For the moment, before a single long cotton swab draws a single dab of whatever the heck is in there, 30 teams reset with rosters they built to win or maybe contend or for sure bring them a high draft pick. Those rosters were frozen in March, along with the game itself and a good percentage of everyday life. Therefore, in a world where about everything has changed, the Baltimore Orioles remain, very likely, terrible.

How any of it plays over two regular-season months of (probably) fan-less, lockdown, starting pitcher-lite baseball is unclear. What we do know is it’s as though the entire season starts with none out and a man at second base in the 10th inning, a get-’em-over-get-’em-in stab at legitimacy that isn’t the fault of anyone in baseball.

Maybe there’ll be more urgency in everything that comes. Maybe great players find they are more capable of carrying a team over two months than they are six. Maybe the answer is depth, good players upon good players, because maybe the winners and losers will be determined by the numbers on one of those forehead thermometer guns.

GLENDALE, ARIZONA - FEBRUARY 26: Mookie Betts #50 of the Los Angeles Dodgers prepares for a spring training game against the Los Angeles Angels at Camelback Ranch on February 26, 2020 in Glendale, Arizona. (Photo by Norm Hall/Getty Images)

Refreshing the season, the best teams are the Los Angeles Dodgers, New York Yankees, Houston Astros and Minnesota Twins. In a normal season, they would win six or seven games out of every 10, over and over, month after month, so that small advantages mature into comfortable division leads by mid-August. That’s the winning slog.

Does it play over 60? Not the same way. You know how opening day is always a collection of fussy affairs with song and unfurled flags and polite composure? This one’s gonna feel like the intern left the door open at the dog pound when the mailman came. A hot bat or two might be enough, as would be a bullpen that finds its collective soul from Day 1, as would be a couple weeks of just dumb luck, when pop-ups find the sun and middle-middle fastballs find gloves and the other guy can’t stay out of the way of those forehead thermometer guns.

So, yeah, meantime, in case you forgot what Scott Boras was up to all winter, Gerrit Cole is a New York Yankee for $324 million, Anthony Rendon is a Los Angeles Angel for $245 million, Stephen Strasburg is still a Washington National for $245 million, Hyun-Jin Ryu is a Toronto Blue Jay for $80 million, Nicholas Castellanos is a Cincinnati Red for $64 million, Dallas Keuchel is a Chicago White Sox for $55.5 million and Mike Moustakas is a Red for $64 million.

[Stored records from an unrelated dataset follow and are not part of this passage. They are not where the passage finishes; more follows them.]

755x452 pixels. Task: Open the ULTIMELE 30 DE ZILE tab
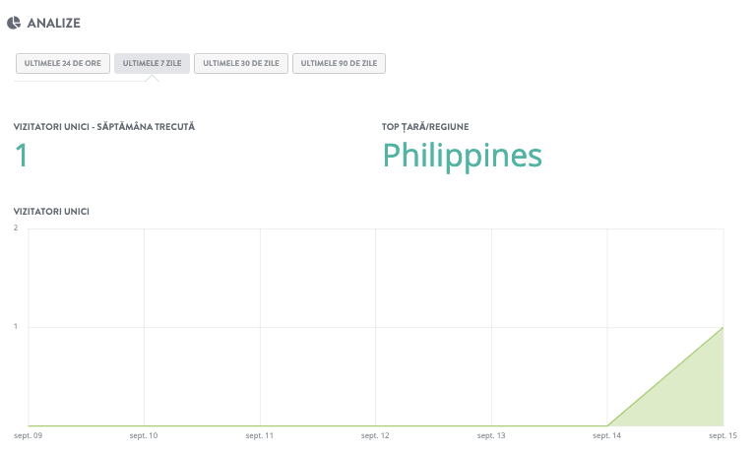tap(241, 63)
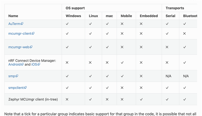Open the mcumgr-client link
Screen dimensions: 202x116
click(x=21, y=34)
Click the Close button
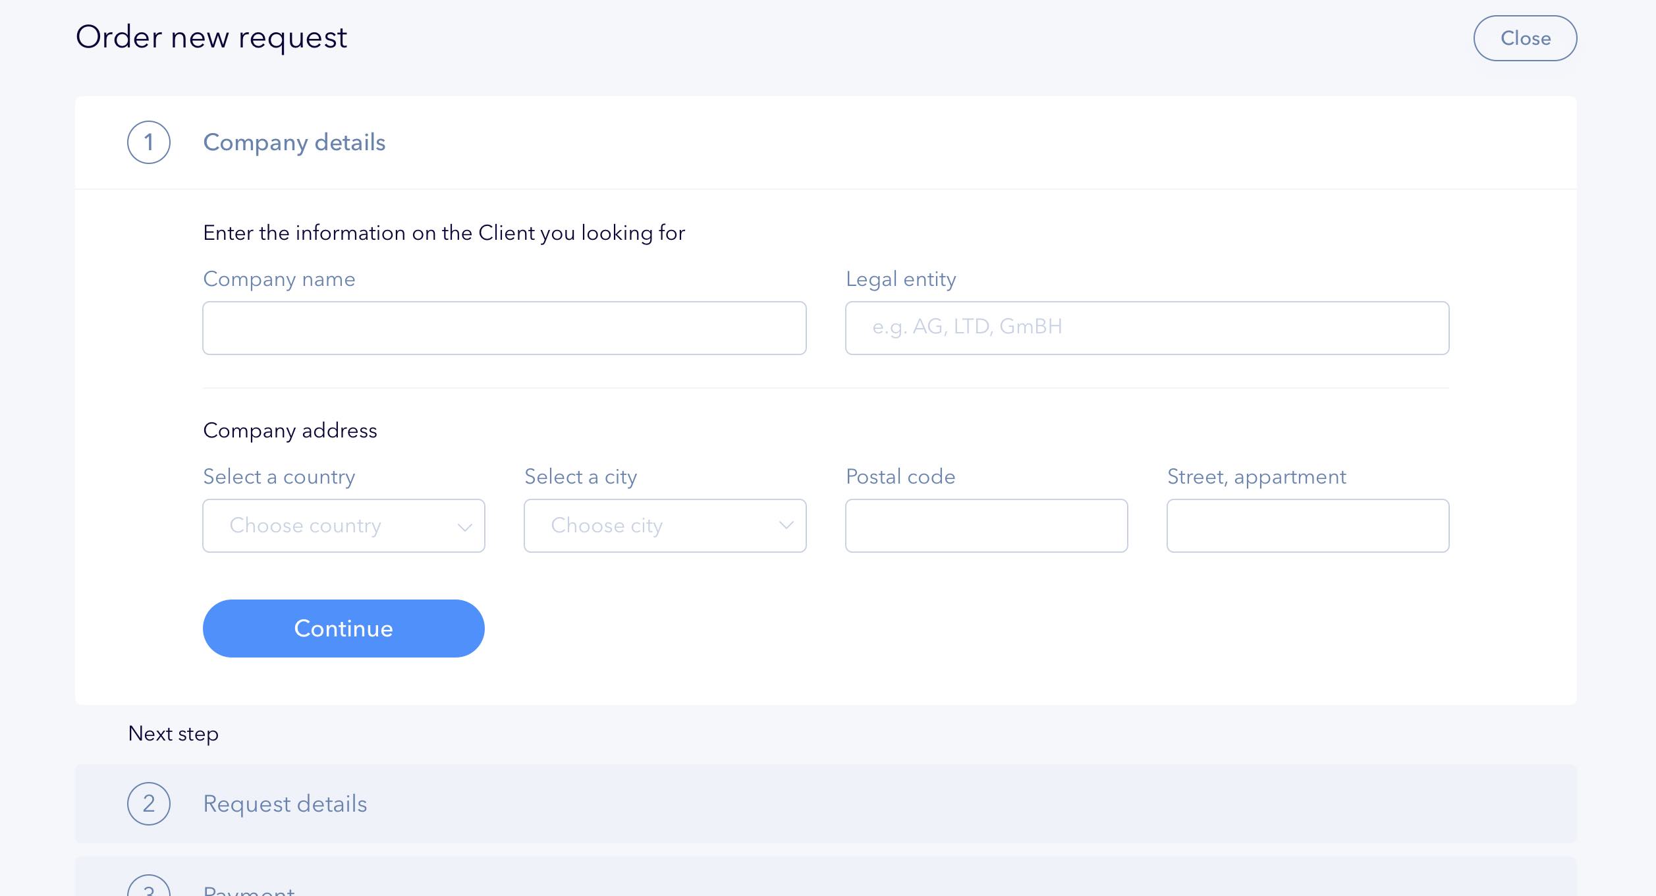 [x=1525, y=38]
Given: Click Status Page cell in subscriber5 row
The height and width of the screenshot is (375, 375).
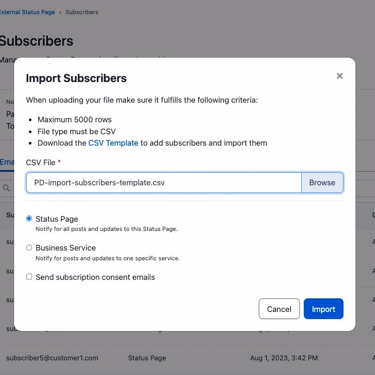Looking at the screenshot, I should coord(147,358).
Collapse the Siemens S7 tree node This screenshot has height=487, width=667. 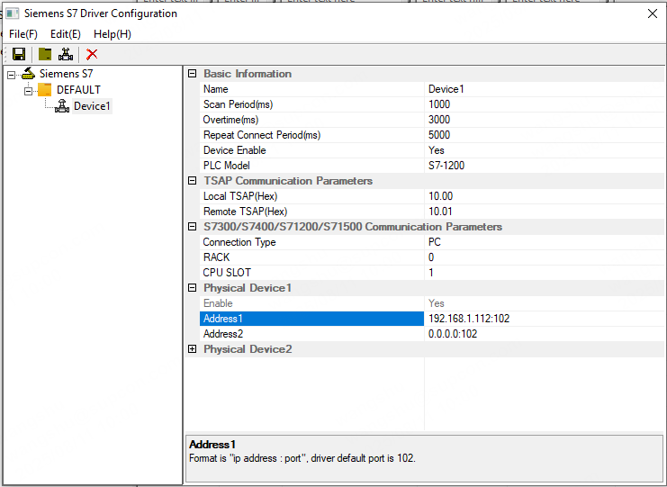[12, 74]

In the non-Boras category, Josh Donaldson is a Minnesota Twin, Yasmani Grandal is a White Sox, Zack Wheeler is a Philadelphia Phillie and Madison Bumgarner is an Arizona Diamondback.

The upshot: the Yankees will be good, so will the Twins, the Phillies could live up to last year’s hype, the Nationals have the starting pitching to at least dream of a repeat, the Angels could see their fourth postseason game of the Mike Trout era, and the Reds and White Sox are sneaky grown up.

The baseball story of the summer and fall, assuming there is baseball in either, will be the Dodgers and Mookie Betts, which could become the steamiest whirlwind romance since America and Tiger King.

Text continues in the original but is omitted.